Escazú, arma perfecta para el decrecimiento
miércoles, 12 de octubre de 2022
Nadie duda la importancia ambiental en las políticas públicas, pero aplicar una suerte de “dictadura verde” que torpedee alcanzar el bienestar es una terquedad que genera pobreza
Editorial
El Gobierno Nacional suscribió en 2019 el Acuerdo de Escazú y esta semana el Congreso lo ratificó, luego de más de un año de intensas discusiones. En adelante, el Estado colombiano está obligado a cumplir cinco aspectos medioambientales globales que buscan proteger a sus defensores; garantizar mecanismos para evitar vulneraciones de derechos; participación de las comunidades; acceso gratuito y público a la información medioambiental, de tal manera que las personas conozcan sobre la calidad del aire y el agua. El marco global tras este avance es el principio número 10 de la conferencia ambiental de las Naciones Unidas que reza: “toda persona tendrá acceso a la información, participará en la toma decisiones y accederá a la justicia en asuntos ambientales con el fin de garantizar el derecho a un medio ambiente sano y sostenible para las generaciones presentes y futuras”.
Ciertamente, muy pocos países han dado el paso de ratificación del Acuerdo, que es un gran instrumento para unificar la legislación ambiental, darle un marco jurídico unificado y estandarizar reglas. Quizá en este nuevo orden las corporaciones autónomas regionales, el Ministerio de Ambiente y todas las secretarias ambientales de los municipios puedan articular una suerte de autoridad nacional, local y regional y actúen en función de lograr un mayor bienestar social y reducir la precariedades de las personas, pero ante todo lograr que 21 millones de colombianos salgan de la pobreza. De nada vale respetar el ambiente y dejar que las generaciones presentes y futuras mueran o mal vivan por el solo hecho de aplicar normas de moda internacionales.

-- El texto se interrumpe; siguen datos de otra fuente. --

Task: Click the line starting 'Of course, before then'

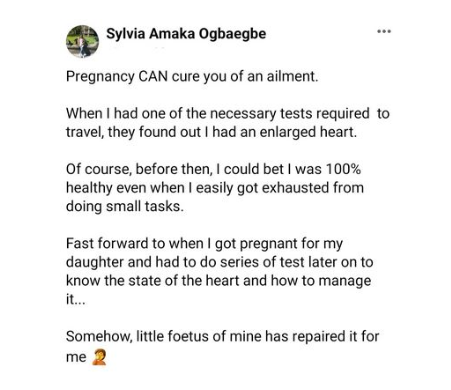Action: click(213, 169)
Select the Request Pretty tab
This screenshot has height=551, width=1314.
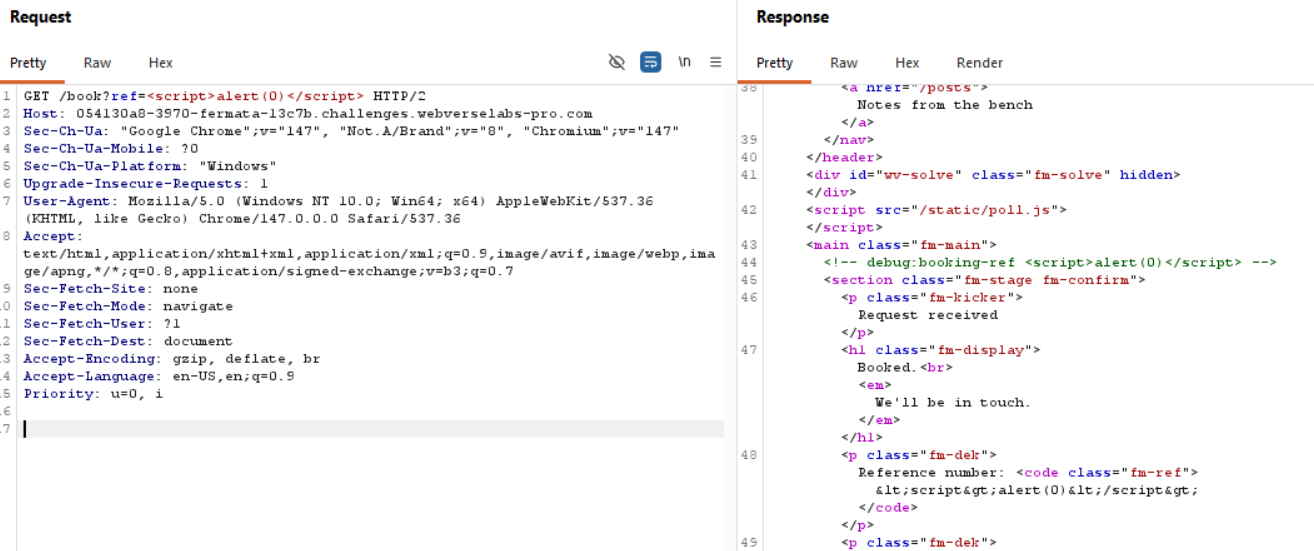[x=28, y=62]
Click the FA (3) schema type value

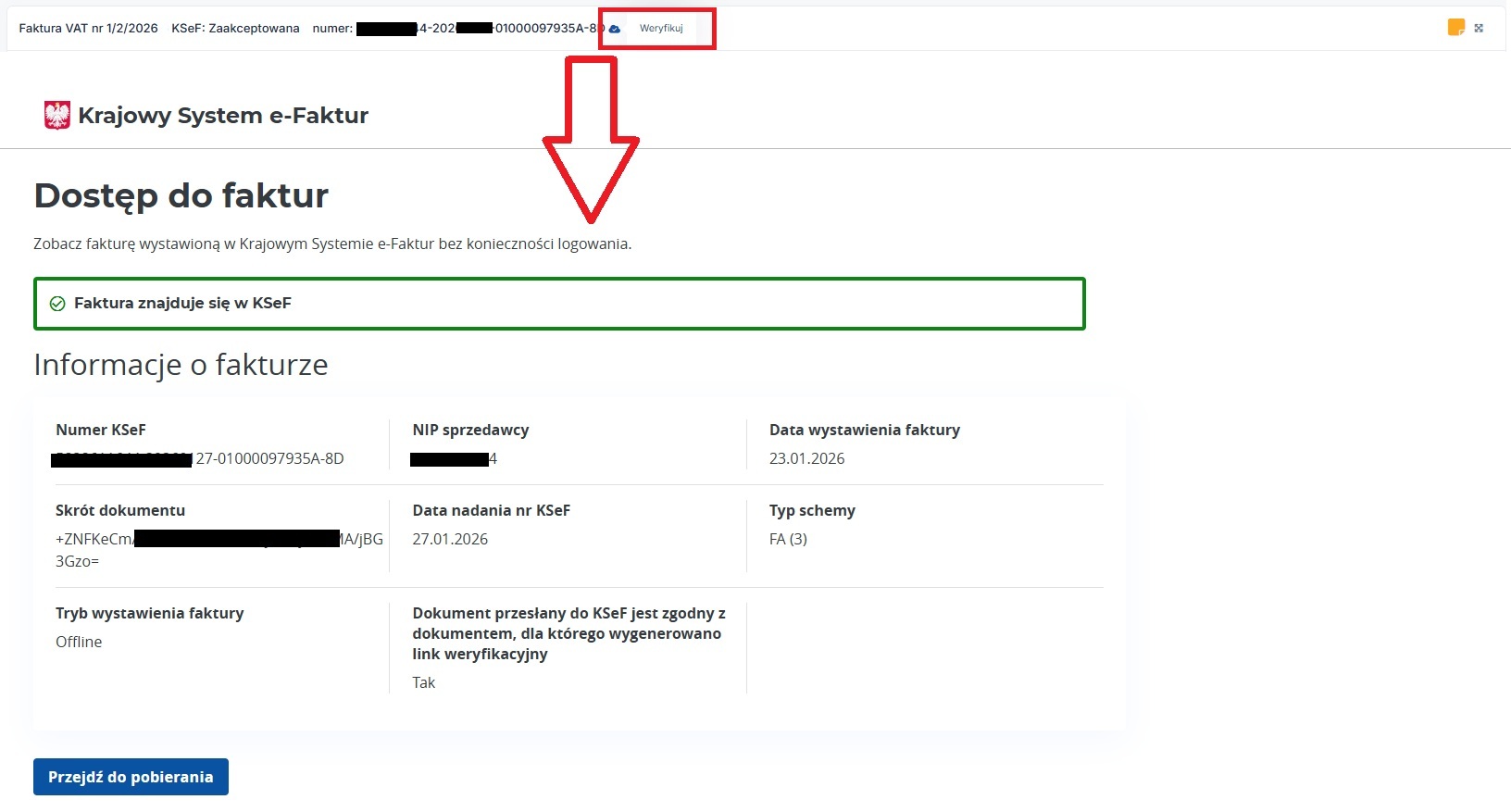[x=788, y=540]
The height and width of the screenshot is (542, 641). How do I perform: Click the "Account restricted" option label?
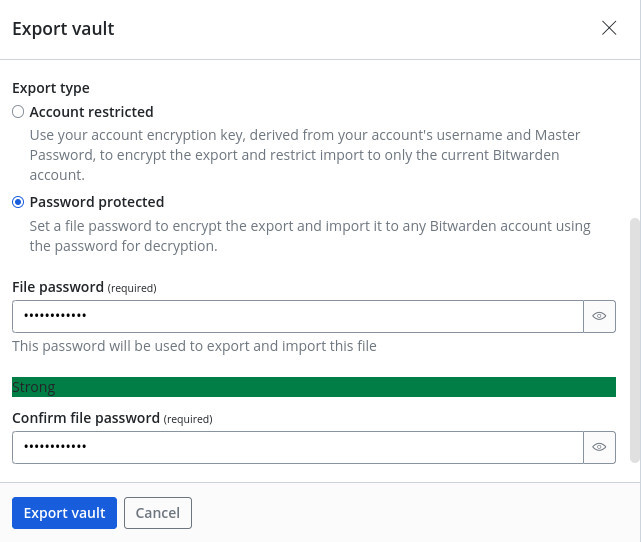pos(91,112)
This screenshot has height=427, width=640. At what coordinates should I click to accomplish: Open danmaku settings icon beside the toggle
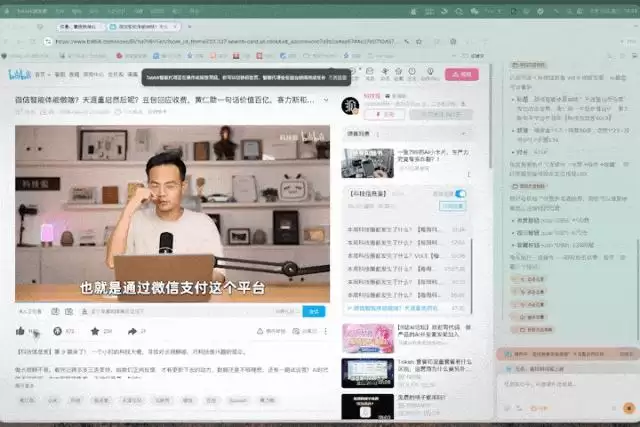pos(69,311)
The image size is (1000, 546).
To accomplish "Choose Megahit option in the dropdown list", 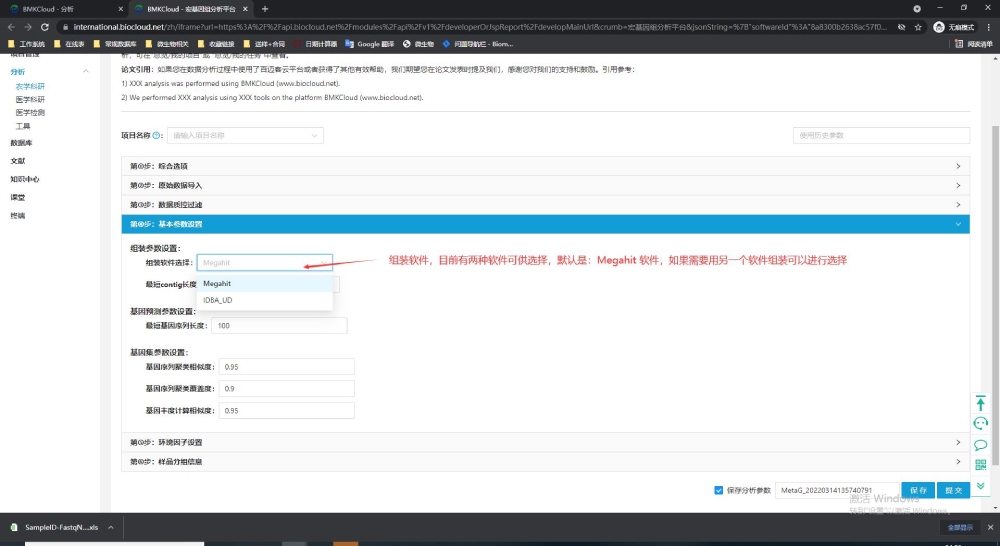I will 217,283.
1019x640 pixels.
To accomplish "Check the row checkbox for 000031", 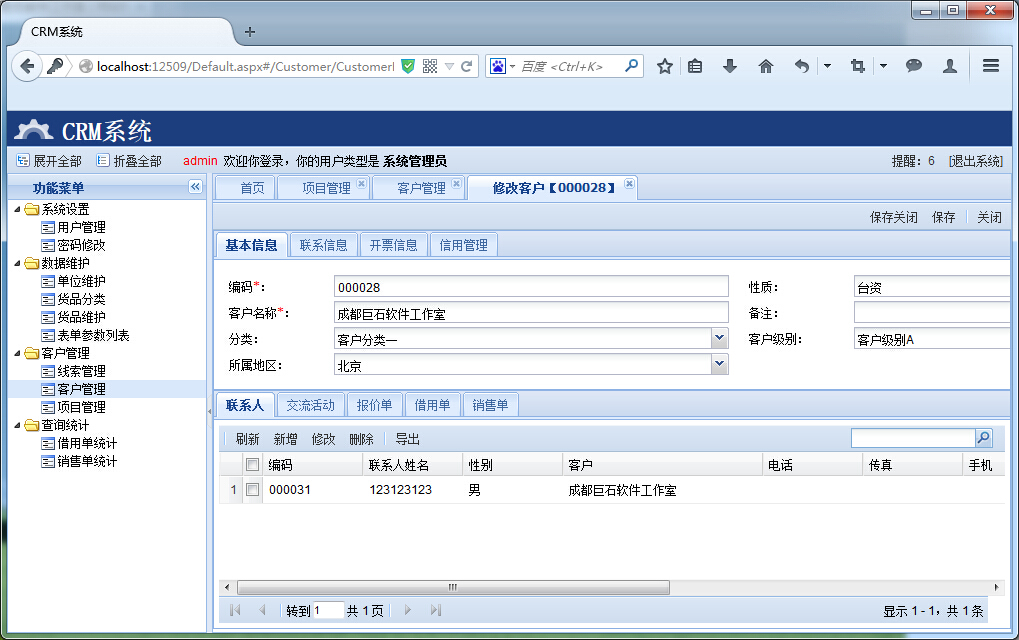I will (253, 490).
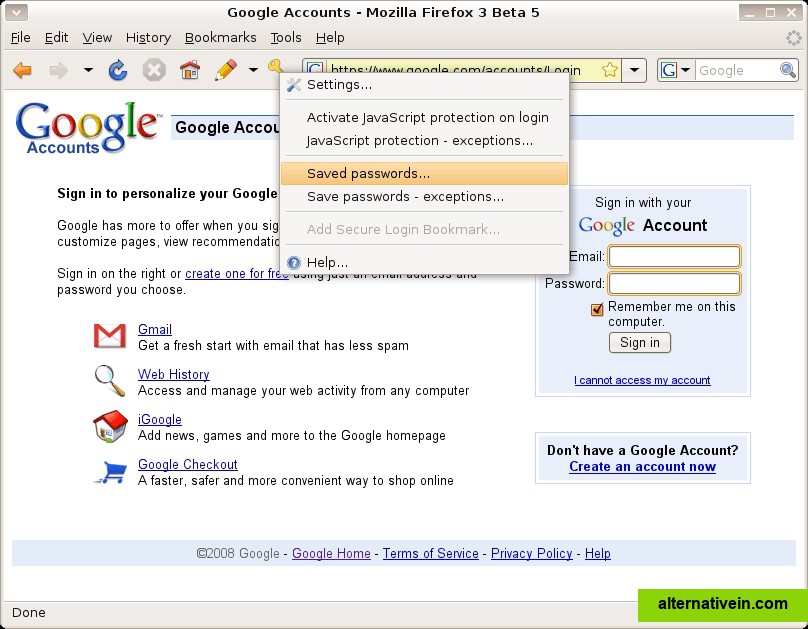The width and height of the screenshot is (808, 629).
Task: Go to the Home page icon
Action: pyautogui.click(x=189, y=70)
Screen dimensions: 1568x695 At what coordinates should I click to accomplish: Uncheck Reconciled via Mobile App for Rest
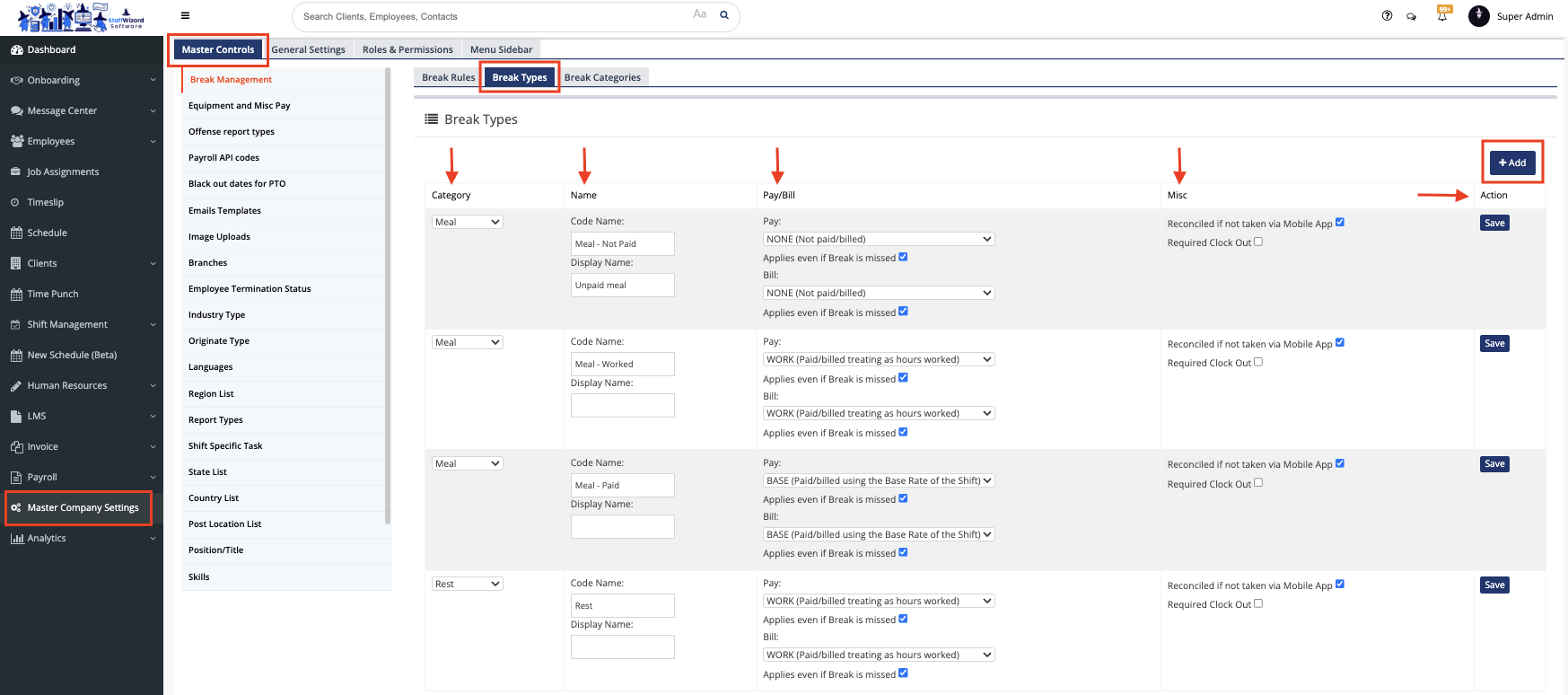pos(1340,585)
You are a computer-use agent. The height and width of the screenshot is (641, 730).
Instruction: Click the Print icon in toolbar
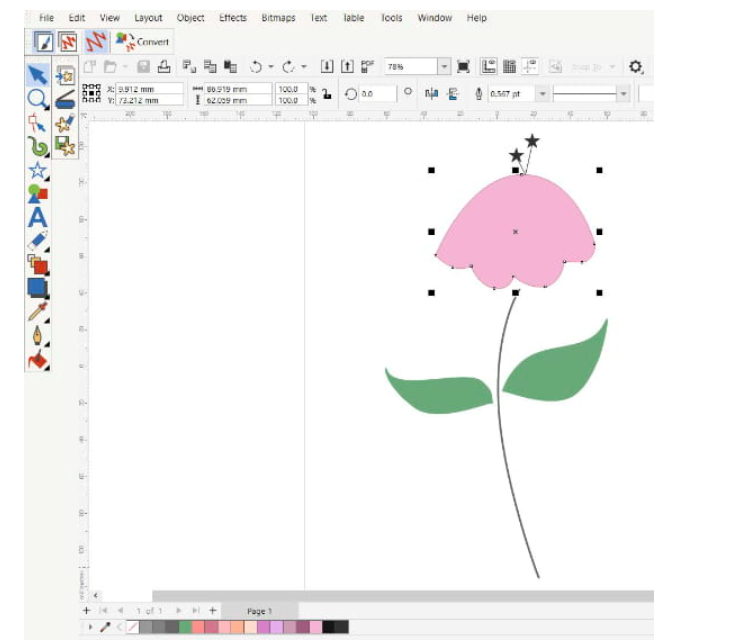pyautogui.click(x=164, y=67)
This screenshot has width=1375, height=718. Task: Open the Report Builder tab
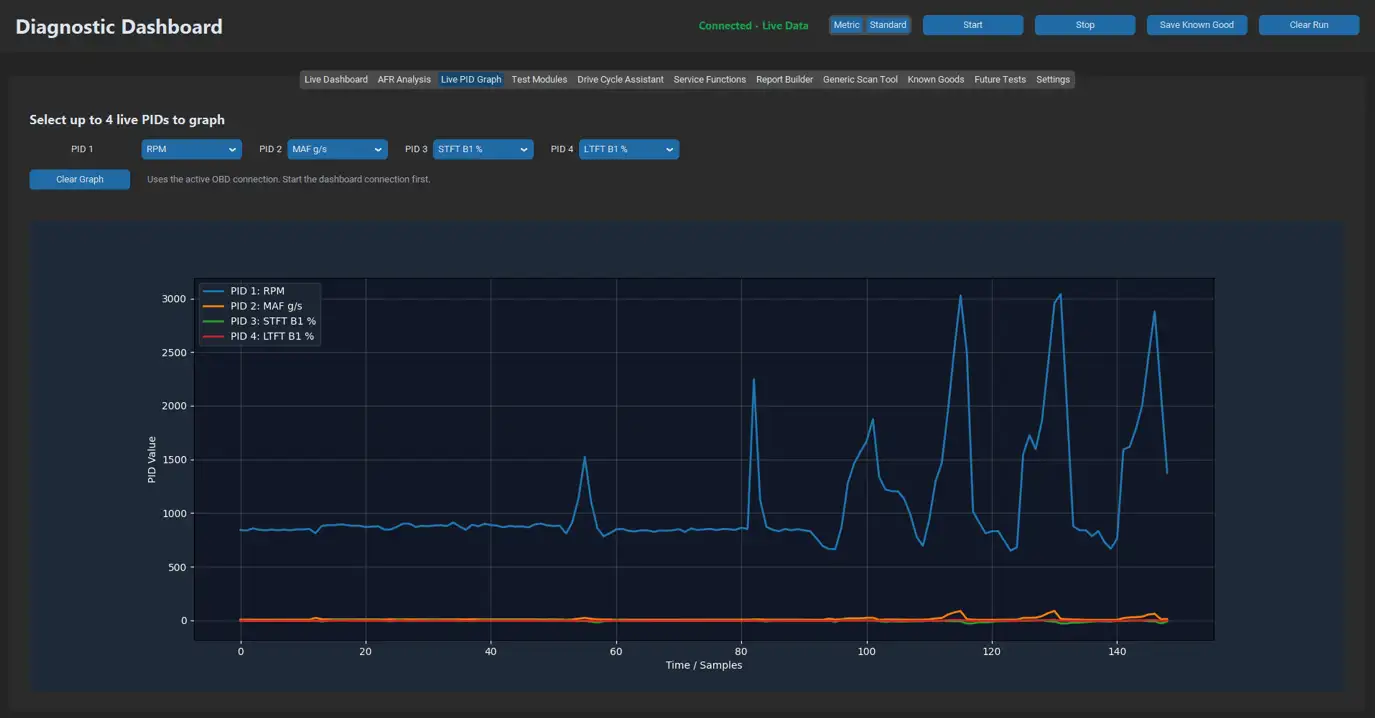pyautogui.click(x=784, y=79)
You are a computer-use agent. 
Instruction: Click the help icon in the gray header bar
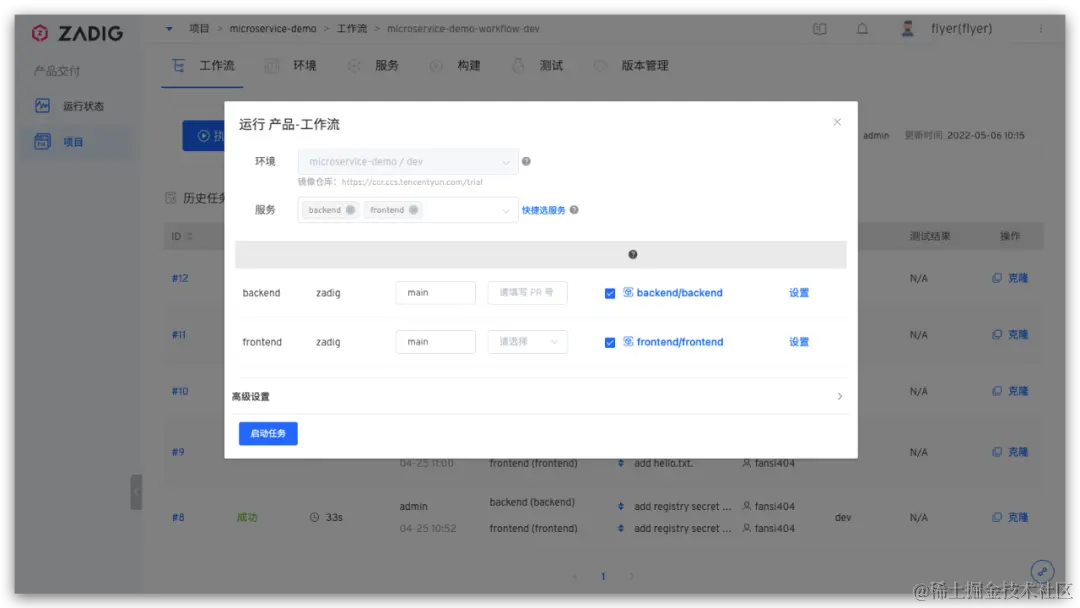(x=632, y=255)
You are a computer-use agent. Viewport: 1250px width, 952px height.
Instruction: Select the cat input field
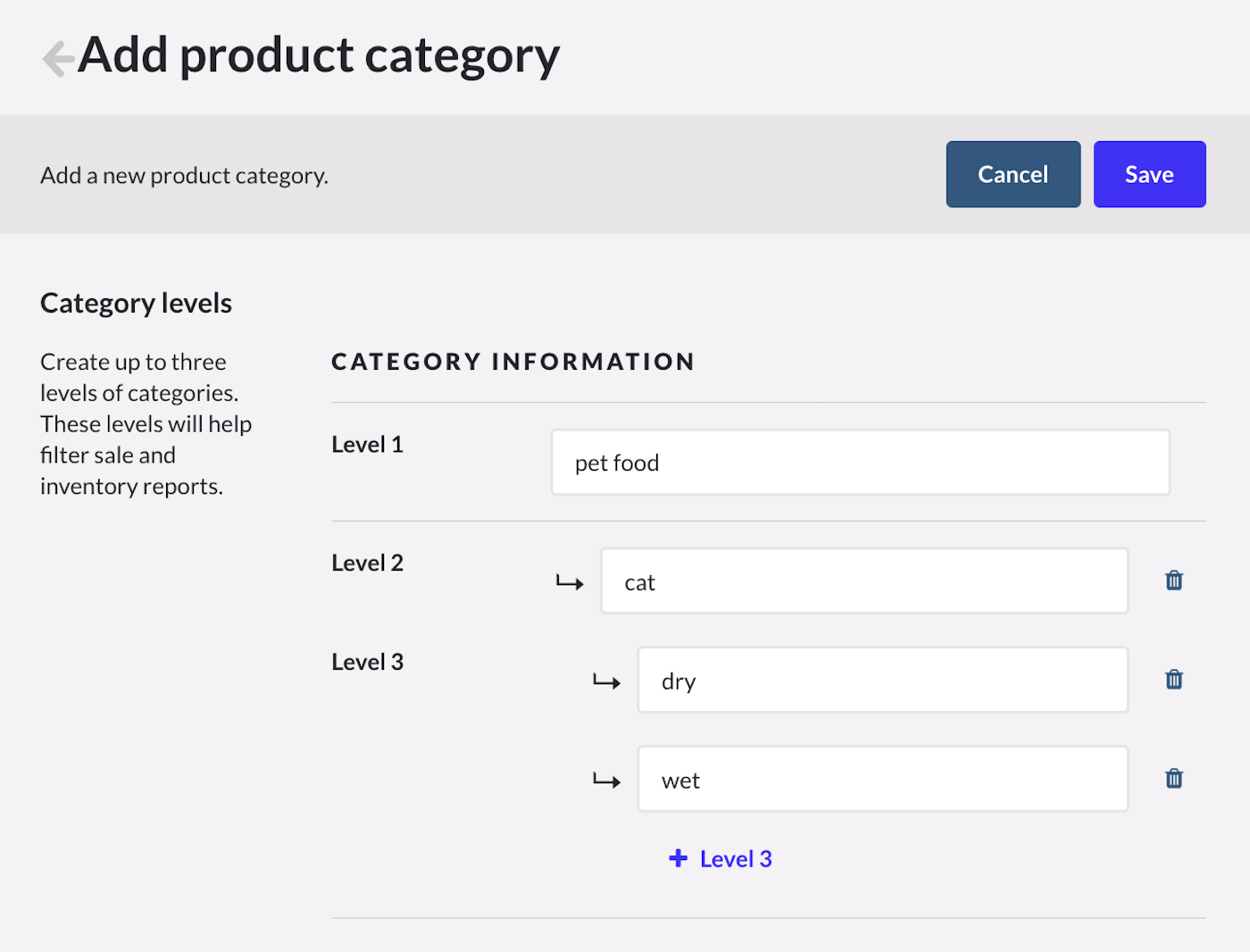tap(863, 580)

Hay muchas cosas buenas en el Acuerdo de Escazú, pero también muchas zonas grises, peligros y limbos jurídicos sobre los cuales se edificarán asimetrías políticas en la esfera privada, como es la idea que se tenga del bienestar de los consumidores. Son muchos los frentes de acción que generan preocupación: va a limitar la libertad de las empresas para escoger sus procesos de producción o formas de economía industrial; controlará las fuentes de suministro; regulará el número de competidores en un mercado; limitará la capacidad de las empresas para competir; reducirá incentivos para competir; creará barreras geográficas a la libre circulación de bienes o servicios o a la inversión; incrementará los costos, y peligrosamente, controlaría o influiría en los precios o servicios. Son muchas las dimensiones sobre las cuales hay que darle tranquilidad al sector productivo. Si las consultas previas eran una piedra en el zapato para las obras de infraestructura, la reglamentación de Escazú será una verdadera avalancha de anarquías comunitarias, si el Gobierno Nacional y el mismo Congreso no lo limitan.
Ahora bien, si la actual administración nacional le sigue apostando al decrecimiento económico como fórmula de desarrollo, el Acuerdo de Escazú será la mejor herramienta para lograrlo. Lo importante está en el liderazgo de los ministerios comprometidos para que no se configure en Colombia una suerte de “dictadura verde” en donde todo lo que huela a acueductos, distritos de riego, autopistas, puertos, aeropuertos e industrias extractivas, sea satanizando como dañino y perjudicial contra al ambiente, olvidando que el verdadero reto es bajar el número de 21 millones de colombianos en pobreza absoluta e inundados en precariedades. Todo puede ser sostenible, sin anarquías.